Wiadomo, przyszła wiosna, co między innymi można poznać po takim widoku - fot. 4, czyli pozimowym wietrzeniu pościeli (ul. Kolejowa).

A skoro mamy w końcu tę wiosnę, to aż tak mocno nie dziwi, że nasze nieremontowane miejskie szlaki składają się głównie z dziur, a nie z asfaltu.

Cholera jednak człowieka bierze, gdy widzi, że niby coś się remontuje, a wynik tego jest opłakany.

Oto mamy ul. Ogrodową i dziurę łataną tam ok. 2 tygodni temu. Jak rzecz wygląda teraz? Ano spójrzmy na fot. 5.

Źle wykonana robota sprawiła, że nawierzchnia zapadła się ponownie. Kierowcy klną i klnie właściciel sklepu posadowionego tuż obok dziury, bo odstrasza mu ona zmotoryzowanych klientów, którzy omijając przeszkodę szerokim łukiem, omijają także i jego placówkę.
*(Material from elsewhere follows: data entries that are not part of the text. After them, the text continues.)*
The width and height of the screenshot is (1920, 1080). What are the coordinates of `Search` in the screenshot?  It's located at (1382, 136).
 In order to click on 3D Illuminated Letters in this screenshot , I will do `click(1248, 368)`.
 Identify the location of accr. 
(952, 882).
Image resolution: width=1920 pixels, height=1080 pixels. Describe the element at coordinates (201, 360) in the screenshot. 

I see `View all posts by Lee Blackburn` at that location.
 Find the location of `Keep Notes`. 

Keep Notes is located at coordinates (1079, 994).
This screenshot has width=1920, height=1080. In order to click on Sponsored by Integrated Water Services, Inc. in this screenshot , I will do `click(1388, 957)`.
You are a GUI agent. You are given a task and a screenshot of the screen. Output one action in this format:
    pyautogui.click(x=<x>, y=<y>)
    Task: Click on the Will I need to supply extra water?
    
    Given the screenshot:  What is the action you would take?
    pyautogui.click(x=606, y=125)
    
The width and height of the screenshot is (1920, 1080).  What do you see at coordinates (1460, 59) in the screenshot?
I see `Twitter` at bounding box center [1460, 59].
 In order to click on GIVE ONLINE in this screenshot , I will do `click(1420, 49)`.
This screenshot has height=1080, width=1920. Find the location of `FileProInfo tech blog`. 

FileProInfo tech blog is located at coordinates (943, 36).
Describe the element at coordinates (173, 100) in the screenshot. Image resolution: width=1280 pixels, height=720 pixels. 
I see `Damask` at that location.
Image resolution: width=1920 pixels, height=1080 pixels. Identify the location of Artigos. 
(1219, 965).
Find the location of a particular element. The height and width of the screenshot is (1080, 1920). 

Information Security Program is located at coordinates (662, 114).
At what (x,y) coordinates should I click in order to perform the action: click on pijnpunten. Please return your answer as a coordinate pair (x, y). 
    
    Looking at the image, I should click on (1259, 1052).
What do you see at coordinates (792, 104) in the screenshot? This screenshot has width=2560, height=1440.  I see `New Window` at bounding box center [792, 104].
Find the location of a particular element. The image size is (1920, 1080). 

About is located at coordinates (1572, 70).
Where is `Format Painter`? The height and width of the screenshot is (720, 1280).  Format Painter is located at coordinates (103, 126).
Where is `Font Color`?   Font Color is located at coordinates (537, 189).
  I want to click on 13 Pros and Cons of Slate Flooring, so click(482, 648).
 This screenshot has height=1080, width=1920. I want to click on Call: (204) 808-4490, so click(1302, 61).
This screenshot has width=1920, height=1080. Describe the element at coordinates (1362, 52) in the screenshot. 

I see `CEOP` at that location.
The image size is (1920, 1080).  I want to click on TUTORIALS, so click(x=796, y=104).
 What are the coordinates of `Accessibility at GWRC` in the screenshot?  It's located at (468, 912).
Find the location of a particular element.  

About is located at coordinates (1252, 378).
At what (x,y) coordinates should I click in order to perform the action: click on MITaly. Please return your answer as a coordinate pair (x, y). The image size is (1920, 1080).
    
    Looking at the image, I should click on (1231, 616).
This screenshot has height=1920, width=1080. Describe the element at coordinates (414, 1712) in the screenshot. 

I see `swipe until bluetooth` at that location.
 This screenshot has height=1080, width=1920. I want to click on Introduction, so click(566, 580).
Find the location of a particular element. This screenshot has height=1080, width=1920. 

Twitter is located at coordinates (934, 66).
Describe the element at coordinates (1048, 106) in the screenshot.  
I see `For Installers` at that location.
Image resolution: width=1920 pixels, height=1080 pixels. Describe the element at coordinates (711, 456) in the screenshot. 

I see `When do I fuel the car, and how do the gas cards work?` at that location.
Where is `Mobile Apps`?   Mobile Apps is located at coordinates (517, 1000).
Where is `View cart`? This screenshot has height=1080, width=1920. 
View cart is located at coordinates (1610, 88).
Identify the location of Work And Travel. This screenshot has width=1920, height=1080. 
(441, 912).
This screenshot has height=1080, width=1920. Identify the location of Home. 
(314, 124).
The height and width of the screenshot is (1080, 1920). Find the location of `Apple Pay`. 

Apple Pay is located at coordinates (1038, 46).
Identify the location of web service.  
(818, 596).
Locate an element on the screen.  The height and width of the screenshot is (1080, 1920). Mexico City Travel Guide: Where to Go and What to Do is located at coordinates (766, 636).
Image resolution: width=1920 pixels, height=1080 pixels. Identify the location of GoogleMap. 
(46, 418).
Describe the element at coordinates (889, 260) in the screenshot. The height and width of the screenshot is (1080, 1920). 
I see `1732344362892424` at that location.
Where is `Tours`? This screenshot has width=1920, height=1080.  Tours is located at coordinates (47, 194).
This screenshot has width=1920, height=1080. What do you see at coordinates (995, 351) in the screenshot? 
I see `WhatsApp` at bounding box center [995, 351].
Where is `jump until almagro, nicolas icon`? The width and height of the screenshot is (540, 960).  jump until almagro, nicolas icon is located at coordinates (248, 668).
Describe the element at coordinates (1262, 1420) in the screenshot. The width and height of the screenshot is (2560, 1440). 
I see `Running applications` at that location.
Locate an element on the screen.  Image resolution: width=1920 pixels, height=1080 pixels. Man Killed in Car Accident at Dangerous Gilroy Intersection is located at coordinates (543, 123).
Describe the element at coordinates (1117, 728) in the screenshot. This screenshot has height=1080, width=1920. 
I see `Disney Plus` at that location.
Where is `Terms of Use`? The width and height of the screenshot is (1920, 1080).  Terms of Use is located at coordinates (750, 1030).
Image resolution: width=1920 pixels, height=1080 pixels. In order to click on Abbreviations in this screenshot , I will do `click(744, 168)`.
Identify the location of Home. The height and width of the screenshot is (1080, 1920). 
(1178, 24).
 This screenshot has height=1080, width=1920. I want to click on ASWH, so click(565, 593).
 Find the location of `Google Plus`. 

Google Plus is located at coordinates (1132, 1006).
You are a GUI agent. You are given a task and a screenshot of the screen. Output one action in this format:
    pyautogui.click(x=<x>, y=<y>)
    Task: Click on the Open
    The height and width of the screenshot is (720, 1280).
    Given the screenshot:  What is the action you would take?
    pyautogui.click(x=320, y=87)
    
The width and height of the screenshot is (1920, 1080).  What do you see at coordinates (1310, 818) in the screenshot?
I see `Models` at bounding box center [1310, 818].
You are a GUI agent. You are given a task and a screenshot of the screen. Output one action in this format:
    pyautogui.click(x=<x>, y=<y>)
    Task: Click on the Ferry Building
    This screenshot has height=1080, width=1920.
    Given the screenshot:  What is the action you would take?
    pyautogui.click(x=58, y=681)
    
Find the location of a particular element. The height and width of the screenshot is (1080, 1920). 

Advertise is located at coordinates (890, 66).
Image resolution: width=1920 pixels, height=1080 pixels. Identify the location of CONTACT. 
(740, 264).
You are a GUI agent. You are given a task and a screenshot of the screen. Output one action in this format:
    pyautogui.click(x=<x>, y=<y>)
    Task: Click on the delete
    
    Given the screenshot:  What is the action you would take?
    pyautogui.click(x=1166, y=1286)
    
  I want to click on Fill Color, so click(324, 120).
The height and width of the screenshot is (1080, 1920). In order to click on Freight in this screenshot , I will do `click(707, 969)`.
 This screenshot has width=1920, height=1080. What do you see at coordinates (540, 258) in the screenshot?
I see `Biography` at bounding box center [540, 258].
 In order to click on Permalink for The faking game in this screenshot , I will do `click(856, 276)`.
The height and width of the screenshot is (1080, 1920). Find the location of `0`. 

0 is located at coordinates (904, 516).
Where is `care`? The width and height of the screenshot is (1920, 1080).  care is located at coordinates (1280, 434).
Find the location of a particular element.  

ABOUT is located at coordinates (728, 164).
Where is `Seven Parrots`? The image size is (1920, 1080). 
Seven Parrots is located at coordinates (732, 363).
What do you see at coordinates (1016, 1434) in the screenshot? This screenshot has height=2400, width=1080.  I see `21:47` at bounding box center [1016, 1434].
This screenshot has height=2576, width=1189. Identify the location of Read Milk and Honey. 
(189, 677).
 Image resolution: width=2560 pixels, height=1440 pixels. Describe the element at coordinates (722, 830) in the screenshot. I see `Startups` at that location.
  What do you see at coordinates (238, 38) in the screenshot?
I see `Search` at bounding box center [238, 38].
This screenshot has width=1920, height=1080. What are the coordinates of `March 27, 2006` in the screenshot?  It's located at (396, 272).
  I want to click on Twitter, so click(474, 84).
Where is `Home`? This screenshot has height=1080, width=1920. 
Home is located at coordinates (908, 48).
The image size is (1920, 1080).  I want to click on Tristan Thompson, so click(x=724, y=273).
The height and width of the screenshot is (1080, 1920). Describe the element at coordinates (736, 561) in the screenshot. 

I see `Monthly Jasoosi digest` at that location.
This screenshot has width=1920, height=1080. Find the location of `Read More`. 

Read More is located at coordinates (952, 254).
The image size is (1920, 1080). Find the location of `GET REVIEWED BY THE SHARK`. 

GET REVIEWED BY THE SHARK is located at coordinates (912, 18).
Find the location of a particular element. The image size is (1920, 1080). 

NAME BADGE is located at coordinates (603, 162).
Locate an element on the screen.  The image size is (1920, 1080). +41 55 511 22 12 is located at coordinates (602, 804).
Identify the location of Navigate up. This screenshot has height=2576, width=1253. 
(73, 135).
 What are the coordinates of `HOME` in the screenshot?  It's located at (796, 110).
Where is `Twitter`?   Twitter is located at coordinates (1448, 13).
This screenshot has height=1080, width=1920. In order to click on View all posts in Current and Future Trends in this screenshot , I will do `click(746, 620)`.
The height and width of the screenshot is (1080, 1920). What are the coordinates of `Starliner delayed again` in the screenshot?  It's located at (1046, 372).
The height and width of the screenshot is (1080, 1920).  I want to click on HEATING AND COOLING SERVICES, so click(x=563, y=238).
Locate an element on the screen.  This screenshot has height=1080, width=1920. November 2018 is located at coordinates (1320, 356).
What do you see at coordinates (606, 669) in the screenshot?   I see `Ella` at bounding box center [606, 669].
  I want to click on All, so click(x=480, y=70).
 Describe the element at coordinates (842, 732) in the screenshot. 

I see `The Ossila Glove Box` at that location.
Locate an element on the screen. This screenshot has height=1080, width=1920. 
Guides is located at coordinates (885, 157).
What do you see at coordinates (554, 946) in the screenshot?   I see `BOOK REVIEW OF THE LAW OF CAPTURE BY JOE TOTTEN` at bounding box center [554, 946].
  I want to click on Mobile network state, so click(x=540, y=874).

PROSTO Z AMERYKI MAX WYLĄDUJE W "KURKU"

Jeszcze niedawno nasz znakomity bard Jarosław Jar Chojnacki skarżył się "Kurkowi", że jego ciekawy i wartościowy teledysk "Modlitwa w podróży" pokazywany jest jedynie na Polonii, tj. telewizyjnej stacji, która choć nadaje także i do USA, to jednak prawie nikt tam jej nie ogląda. Teraz może mieć on jednak powody do dużo większej satysfakcji, gdyż od kilku dni, i to dość często, ów videoklip pokazuje Polsat 2, kanał chętnie oglądany tak w Polsce, jak i za oceanem - fot. 6!

Czytelników "Kurka" informuje o tym sam Max Kolonko, od którego otrzymaliśmy internetową korespondencję z Ameryki i który w kwietniu wraca do Polski.

TVP nie chce bowiem przedłużyć mu umowy, która wygasa z dniem 31 marca.

Co w związku z tym? Ano Max, usłyszawszy w środkach masowego przekazu, że "Kurek Mazurski" jest pierwszą lokalną gazetą w Polsce, przynajmniej jeśli chodzi o tematykę ekologiczną (a kto zaprzeczy, że i nie w innych dziedzinach?), postanowił starać się u nas o pracę.

Od Chojnackiego dowiedział się, że w "Kurku" wolny jest etat sekretarza redakcji i stąd jego podanie o pracę. Nasz naczelny przyjął zatem Maksia (bo tak będziemy się do niego zwracać w redakcyjnym gronie) do pracy - fot. 7.

No, nie ma co ukrywać, patrząc na fotografię nr 7, widzimy, że "Kurek" nie tylko świetnie leży Maksiowi w dłoniach, ale i wybitnie pasuje do tej nietuzinkowej postaci.

- Ameryka, choć piękna i robi na człowieku kolosalne wrażenie, to nigdy nie zastąpi mi ojczystego kraju - zwierza się naszej gazecie Max Kolonko. - Z kolei w Polsce najpiękniejsze są Mazury, dlatego właśnie tutaj się osiedlę i już od kwietnia rozpocznę pracę w "Kurku".